Karantina

Millet olarak COVİD-19’a karşı direnirken, hastanede karantinayı yaşamak başa gelince anlatmadan geçemeyeceğim. Bursa Şehir Hastanesi enfeksiyon servisinin 4112 nolu karantina odasındaki 2.günüm idi. Dışarıya açılan tek pencerem televizyon, akşam saat 20.45 ve o gece saat 24.00 itibarı ile iki gün, bir süredir gündemde olan 31 ilimizde tümüyle sokağa çıkma yasağı ilan edildi. Aralıksız 45 yıl çalışıp, şimdi devletin sosyal güvencesi kapsamında hastane odasında korumada olsam da, kendimi bu gün çalışanların yerinde düşünmemem mümkün mü?

Zaten yaşlı gurubumuza(65 yaş üstü), 21.03.2020’den itibaren “Evde Kal” denilmişti. Buna 09.04.2020 de 20 yaş altı da eklenince, aradaki çalışan gurubun işi daha da zorlaşmıştır. Biz 70 ve 80’lik dinozorlar, çocuklarımız ve torunlarımız sayesinde mağdur olmadık. Ama her yaşlının bizim kadar şanslı olmadığını biliyoruz. Kimisine komşuları, kimisine de emniyet mensupları yardım etse de, geliri ay sonuna kadar yetmeyenlerin sayıları az değildir. Onların bu yasaklardaki durumunu düşünmek dahi zordur.

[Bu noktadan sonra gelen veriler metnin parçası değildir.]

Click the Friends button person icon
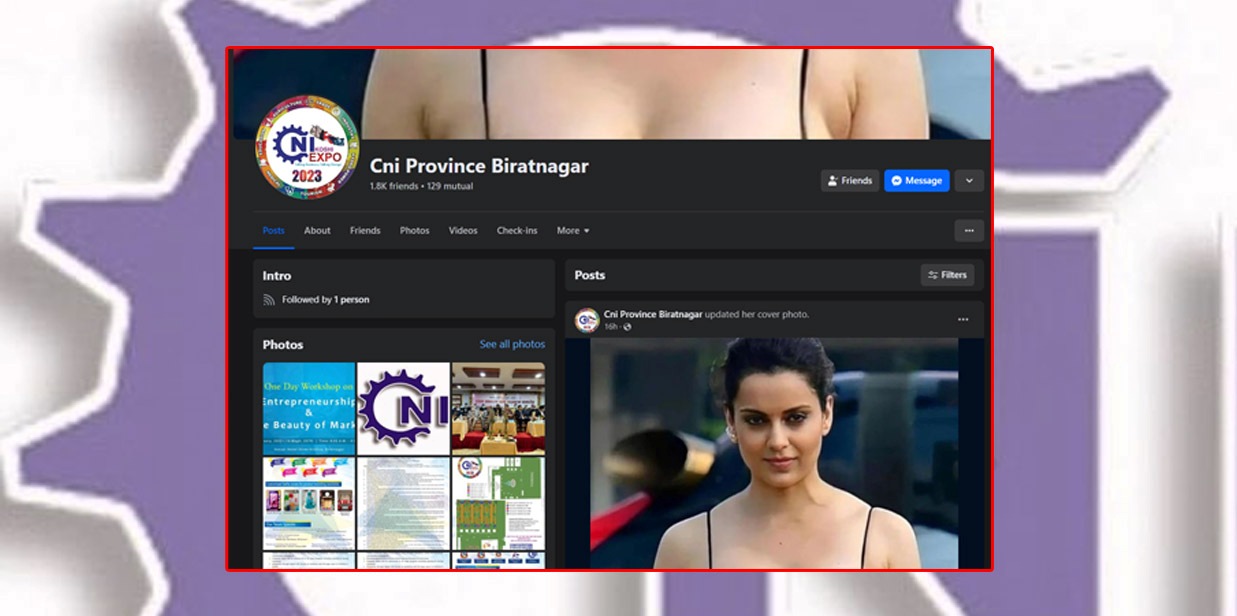 coord(832,181)
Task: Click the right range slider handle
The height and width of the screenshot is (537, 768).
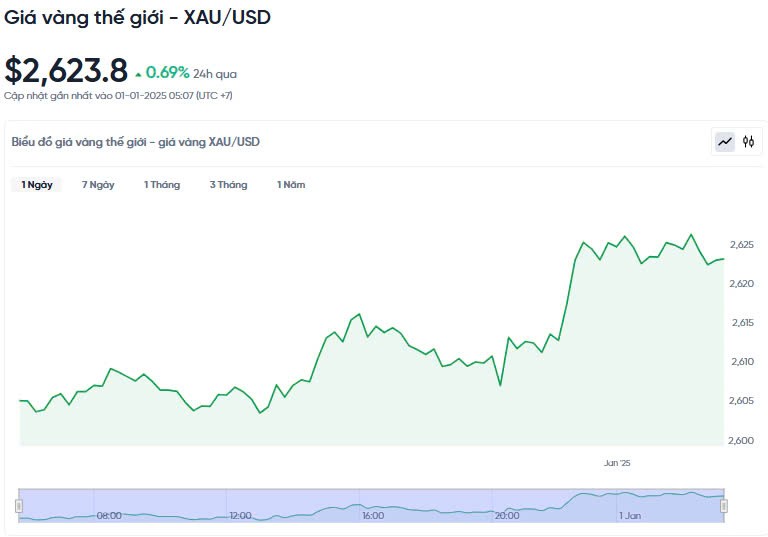Action: pyautogui.click(x=724, y=506)
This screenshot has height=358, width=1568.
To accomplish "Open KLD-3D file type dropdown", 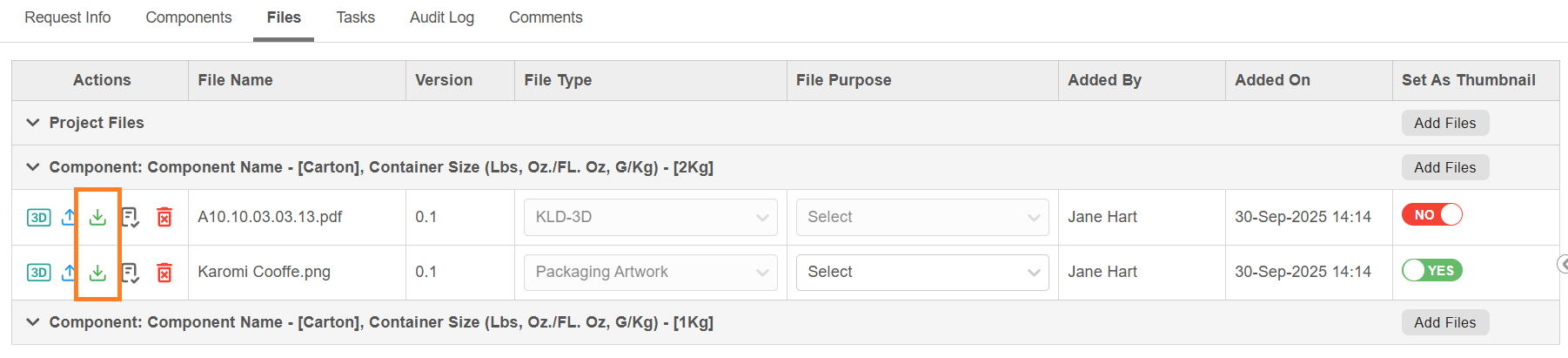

Şimdi asıl konum hastanedeki karantinama geçelim. 07.04.2020 tarihinde başlayan ağrı ve ateş yüksekliği rahatsızlığım, beni 09.04.2020 sabahı yerimden kalkamaz duruma getirdi. Çağırılan ambulans ile Bursa’nın yeni inşa edilen Şehir Hastanesi Acil servisine ulaştım. Yapılan testlerden sonra hastalığın COVİD-19 değil, üşütmeye bağlı zatürye olduğu anlaşıldı.

Zatürye tedavisi devam ederken, şüphede kalan COVİD-19 kontrolleri de yapıldı ve çok şükür test sonuçları hep negatif çıktı. Coronavirüsten uzak kalabilmişsem, bunun nedeni evde kal yasaklarına uymuş olmamdır. Sağlık Bakanımızın, 11 Mart’dan sonra her akşam “Türkiye’nin coronavirüs tablosu”nu dikkat ve heyecanla takipteyiz. Çünkü tüm dünyayı sarsan bu salgına ilgisiz kalmak insanlığını anlamamış olmak demektir.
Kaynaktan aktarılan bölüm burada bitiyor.